Fleet enema toxicity in cats and dogs
By Dr. Justine Lee, DVM, DACVECC, DABT
When it comes to feline rectums, cat owners should leave them alone.
That’s because even the most well intentioned pet owner may accidentally use a Fleet enema to treat their constipated cat, not knowing how toxic it is. Likewise, rare toxicity can occur when veterinarians (who didn’t read the ingredients carefully on the enema) use them in their patients.
Certain types of enemas – particularly FLEET enemas or SALINE enemas are deadly to cats and small dogs. Even one Fleet enema (or anything containing phosphate, sodium phosphate, or saline) can be deadly to cats and small dogs.
Another important consideration? Normal, healthy, hydrated cats don’t get constipated. It’s those with underlying disease like megacolon or diseases that predispose them towards dehydration (e.g., acute kidney injury, where their kidneys aren’t filtering effectively resulting in inappropriate free water loss and secondary pu/pd and dehydration or diabetes mellitus, where they have an osmotic diuresis). These diseases predispose these patients to dehydration and potentially make them more at risk for dehydration.

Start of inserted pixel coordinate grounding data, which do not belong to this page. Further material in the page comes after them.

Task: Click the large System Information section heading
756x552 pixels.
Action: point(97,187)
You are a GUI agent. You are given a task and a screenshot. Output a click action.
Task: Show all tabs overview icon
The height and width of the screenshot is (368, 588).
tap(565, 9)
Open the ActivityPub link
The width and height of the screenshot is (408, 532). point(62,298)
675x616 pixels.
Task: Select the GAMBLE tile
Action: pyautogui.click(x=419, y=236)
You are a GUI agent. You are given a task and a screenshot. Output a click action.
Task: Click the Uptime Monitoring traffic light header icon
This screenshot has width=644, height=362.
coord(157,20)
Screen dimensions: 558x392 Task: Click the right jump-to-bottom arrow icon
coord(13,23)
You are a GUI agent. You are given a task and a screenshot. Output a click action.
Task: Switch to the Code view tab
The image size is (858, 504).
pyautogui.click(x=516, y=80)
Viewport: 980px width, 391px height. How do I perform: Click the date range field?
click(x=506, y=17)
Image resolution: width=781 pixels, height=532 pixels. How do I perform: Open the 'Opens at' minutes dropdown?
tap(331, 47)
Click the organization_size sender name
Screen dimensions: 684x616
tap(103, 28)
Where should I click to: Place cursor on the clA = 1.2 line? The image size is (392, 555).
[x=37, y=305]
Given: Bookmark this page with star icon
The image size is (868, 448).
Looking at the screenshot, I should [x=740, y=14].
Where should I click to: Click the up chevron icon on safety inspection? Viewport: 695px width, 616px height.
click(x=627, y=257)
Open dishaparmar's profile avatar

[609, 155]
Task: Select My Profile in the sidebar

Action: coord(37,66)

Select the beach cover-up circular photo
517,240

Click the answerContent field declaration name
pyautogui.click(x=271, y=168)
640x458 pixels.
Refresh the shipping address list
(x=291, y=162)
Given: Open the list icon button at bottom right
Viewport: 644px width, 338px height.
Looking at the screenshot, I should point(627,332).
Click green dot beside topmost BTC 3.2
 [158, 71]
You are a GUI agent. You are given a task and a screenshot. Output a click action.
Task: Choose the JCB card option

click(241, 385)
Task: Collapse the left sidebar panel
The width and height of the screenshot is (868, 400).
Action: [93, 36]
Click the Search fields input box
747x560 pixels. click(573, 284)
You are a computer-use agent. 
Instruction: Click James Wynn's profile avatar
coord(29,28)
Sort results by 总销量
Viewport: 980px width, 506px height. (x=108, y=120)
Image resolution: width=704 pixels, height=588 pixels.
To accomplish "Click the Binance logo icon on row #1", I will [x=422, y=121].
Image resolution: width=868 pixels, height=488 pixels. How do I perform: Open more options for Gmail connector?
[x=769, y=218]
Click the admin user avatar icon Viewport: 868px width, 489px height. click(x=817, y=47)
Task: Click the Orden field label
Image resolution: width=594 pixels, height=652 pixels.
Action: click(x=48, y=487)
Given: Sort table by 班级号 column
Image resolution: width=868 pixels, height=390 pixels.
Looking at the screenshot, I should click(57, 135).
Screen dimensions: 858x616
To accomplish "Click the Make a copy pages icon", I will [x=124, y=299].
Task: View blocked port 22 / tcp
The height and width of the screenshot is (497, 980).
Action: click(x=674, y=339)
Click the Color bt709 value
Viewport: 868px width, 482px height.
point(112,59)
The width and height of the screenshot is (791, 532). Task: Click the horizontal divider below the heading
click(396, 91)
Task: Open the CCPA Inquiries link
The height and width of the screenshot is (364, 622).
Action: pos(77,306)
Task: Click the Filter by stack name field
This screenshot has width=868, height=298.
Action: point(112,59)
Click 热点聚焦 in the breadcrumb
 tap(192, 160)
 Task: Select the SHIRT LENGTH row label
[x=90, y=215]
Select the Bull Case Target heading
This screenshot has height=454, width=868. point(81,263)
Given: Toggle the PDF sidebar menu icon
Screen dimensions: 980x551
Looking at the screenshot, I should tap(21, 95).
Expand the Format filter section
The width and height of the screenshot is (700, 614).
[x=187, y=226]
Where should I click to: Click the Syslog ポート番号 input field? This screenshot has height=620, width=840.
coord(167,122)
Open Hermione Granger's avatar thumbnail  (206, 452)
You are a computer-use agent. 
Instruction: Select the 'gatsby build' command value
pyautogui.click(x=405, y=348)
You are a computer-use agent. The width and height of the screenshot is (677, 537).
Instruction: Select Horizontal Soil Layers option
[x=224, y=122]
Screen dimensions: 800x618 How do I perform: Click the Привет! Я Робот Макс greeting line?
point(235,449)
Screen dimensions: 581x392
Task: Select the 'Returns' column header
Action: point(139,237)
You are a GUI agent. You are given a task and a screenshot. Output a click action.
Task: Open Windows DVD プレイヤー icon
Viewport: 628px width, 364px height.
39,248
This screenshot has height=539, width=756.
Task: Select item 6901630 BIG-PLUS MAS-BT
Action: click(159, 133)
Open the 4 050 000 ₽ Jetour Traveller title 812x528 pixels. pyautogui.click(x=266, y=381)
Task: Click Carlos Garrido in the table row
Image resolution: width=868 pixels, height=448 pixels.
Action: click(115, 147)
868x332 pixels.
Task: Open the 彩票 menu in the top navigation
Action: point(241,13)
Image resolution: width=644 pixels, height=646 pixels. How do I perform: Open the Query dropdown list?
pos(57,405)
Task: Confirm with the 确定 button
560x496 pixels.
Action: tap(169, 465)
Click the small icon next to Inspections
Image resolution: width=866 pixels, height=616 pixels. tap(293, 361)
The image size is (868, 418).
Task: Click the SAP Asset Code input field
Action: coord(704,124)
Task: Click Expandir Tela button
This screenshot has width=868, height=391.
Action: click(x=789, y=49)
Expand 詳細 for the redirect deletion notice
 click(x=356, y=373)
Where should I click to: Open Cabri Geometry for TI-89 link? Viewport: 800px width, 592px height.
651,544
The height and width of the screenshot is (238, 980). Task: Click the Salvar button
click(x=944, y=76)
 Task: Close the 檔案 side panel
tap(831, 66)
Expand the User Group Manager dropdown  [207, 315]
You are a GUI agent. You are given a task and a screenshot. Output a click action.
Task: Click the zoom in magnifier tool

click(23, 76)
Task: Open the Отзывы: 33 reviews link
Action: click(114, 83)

So why are Fleet enemas toxic?
Because they increase the osmolality in the colon, which draws more free water into the colon to equilibrate the ionic load (hence, making the stool softer and relieving the constipation). Unfortunately, this results in severe toxicity.
- Severe dehydration
- Bloody diarrhea
- Acute death
Typically, it’s too late to decontaminate these patients. We don’t decontaminate them orally (as they received the toxicant rectally) and the use of activated charcoal is not recommended (as it may exacerbate the hypernatremia). Warm water enemas can be administered (via red rubber catheter) to help remove any remaining Fleet enema, if the pet owner gave the Fleet enema within the past few hours.
Treatment should be aimed at correcting the electrolytes via aggressive intravenous (IV) fluid therapy. The use of 2-4X maintenance is often required, provided the patient doesn’t have cardiopulmonary disease. Frequent monitoring of electrolytes (every 4-8 hours) is necessary. The use of phosphate binders can also be considered (e.g., aluminum hydroxide) to help minimize further gastrointestinal absorption of phosphorous. Remember: 90% of P (Phosphorous) is GI absorbed and 90% is renally excreted.
The most important thing to note about treatment? DO NOT TREAT THE HYPOCALCEMIA unless the patient is severely symptomatic from the hypocalcemia. Why? Because remember the formula: TOTAL Ca X P > 70 = mineralization of the soft tissue? As these patients are already hyperphosphatemic, you are potentially contributing to mineralization, which can result in secondary acute kidney injury (AKI). Unless the patient is twitching, seizuring, or tremoring, severely hypocalcemic, or persistently hypotensive, the use of calcium supplementation generally should be avoided with this toxicity.
Thankfully, with aggressive supportive care, electrolyte monitoring, and fluid therapy, most of these patients are treatable. In general, hospitalization for 24-72 hours is necessary to treat Fleet enema toxicity. When in doubt, contact ASPCA Animal Poison Control Center for further information.